カードから放たれた無数の強大な岩は一族の上層部の内密者達を突き立てていった。
観月の力を厄介だと判断した彼らは銃弾を打ち込もうとするものの――

「そうはさせるかよ!」

包囲網から解放された奏多が動く。
不可視のピアノの鍵盤のようなものを宙に顕現させて、それを阻害した。

「『破滅の創世』様……!」
「おっと、アルリット。それ以上は行かせねえぜ!」
「行かせないわ!」

そう吐露したアルリットの前に、慧と観月が並んで立ち塞がる。

「どんな困難が立ち塞がっても、私達は前に進んでみせるわ!」
「うん、そうだね。でも、それはあたし達も同じ。どんな困難が立ち塞がっても、あたし達は『破滅の創世』様を救ってみせるよ」

観月が抱いた決意に、アルリットは嬉々として応えた。

「どんな言葉を用いて、『破滅の創世』様を惑わそうとしても無駄! あたし達、『破滅の創世』様のためなら何でもするよ!」

アルリットの胸から湧き上がってくるのは鋭く尖った憤りのみ。
『破滅の創世』の言葉の完遂のためにただ、狂おしく誓うだけ。
同時にそれは彼女達が不退転の反撃を示す最大の難所であることを意味していた。
大切なものは何時だって、その手をすり抜けて溢れていく。

だから――

これ以上は失いたくはない。

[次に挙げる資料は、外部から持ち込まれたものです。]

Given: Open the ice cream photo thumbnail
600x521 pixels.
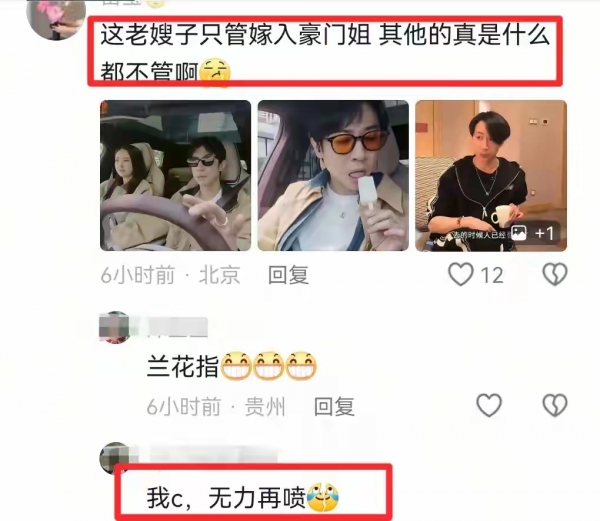Looking at the screenshot, I should (x=333, y=176).
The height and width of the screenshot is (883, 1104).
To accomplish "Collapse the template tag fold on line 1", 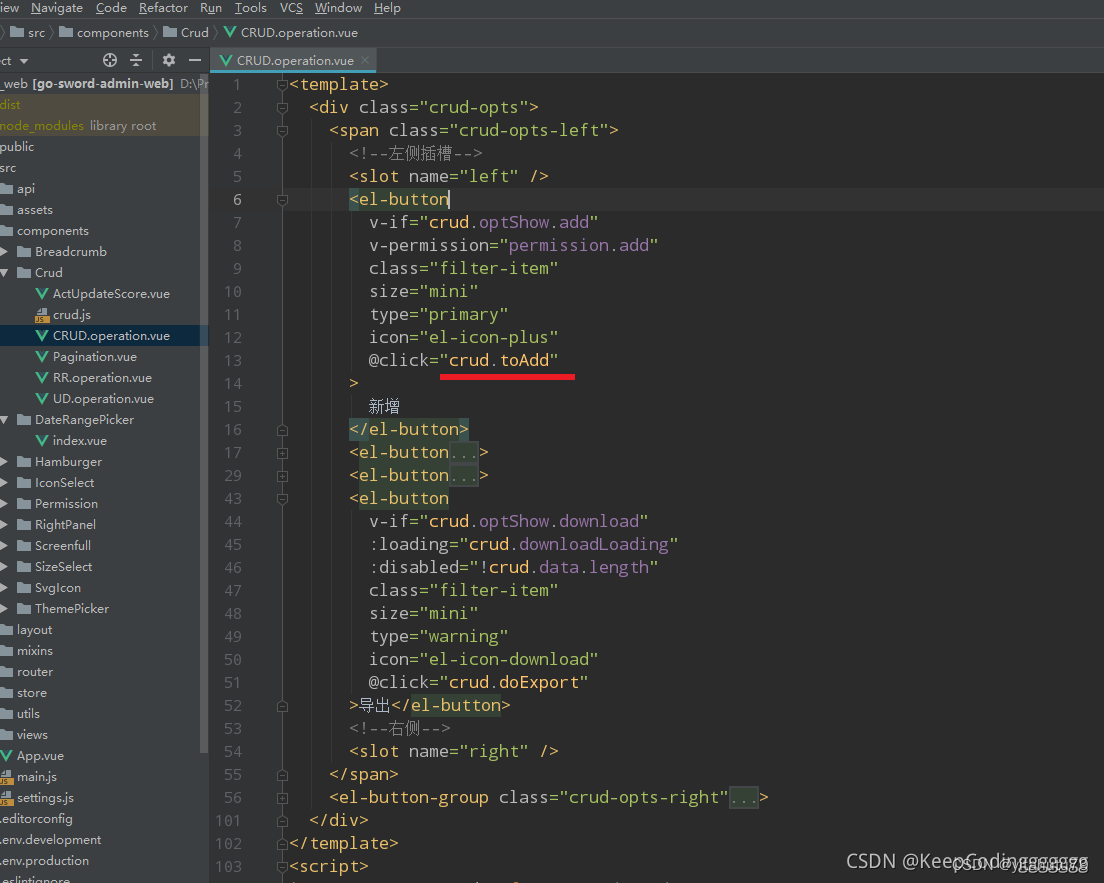I will coord(282,85).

失わないように、全部、守らなくてはいけない。

「私はもう逃げない。全力であなた達を止めてみせるわ!」

観月はありったけの力をカードに注ぎ込みながら、まっすぐにアルリットの向こう側を見据えた。
視線が向かう先は、司達が戦闘を繰り広げている場所だ。
彼らの戦いを無駄にしないためにも、ここで立ち止まっている暇はないのだから。

「……っ」

その時、結愛の掠れた声が聞こえた。どうやら意識を取り戻したようだ。

「結愛、大丈夫か?」
「…………奏多くん?」

自身の置かれた状況を理解した結愛は頬を赤らめる。
意識が覚醒する微かな酩酊感は、思いもよらず近くからかけられた奏多の声によって一瞬で打ち消されたからだ。

「ふええ、大丈夫ですよ。奏多くんこそ、大丈夫ですか?」

結愛は奏多の顔を覗き込むようにして身を乗り出してくる。
吐息が感じられそうなくらい近い二人の距離。その近さに今度は奏多が思わず、瞬きした。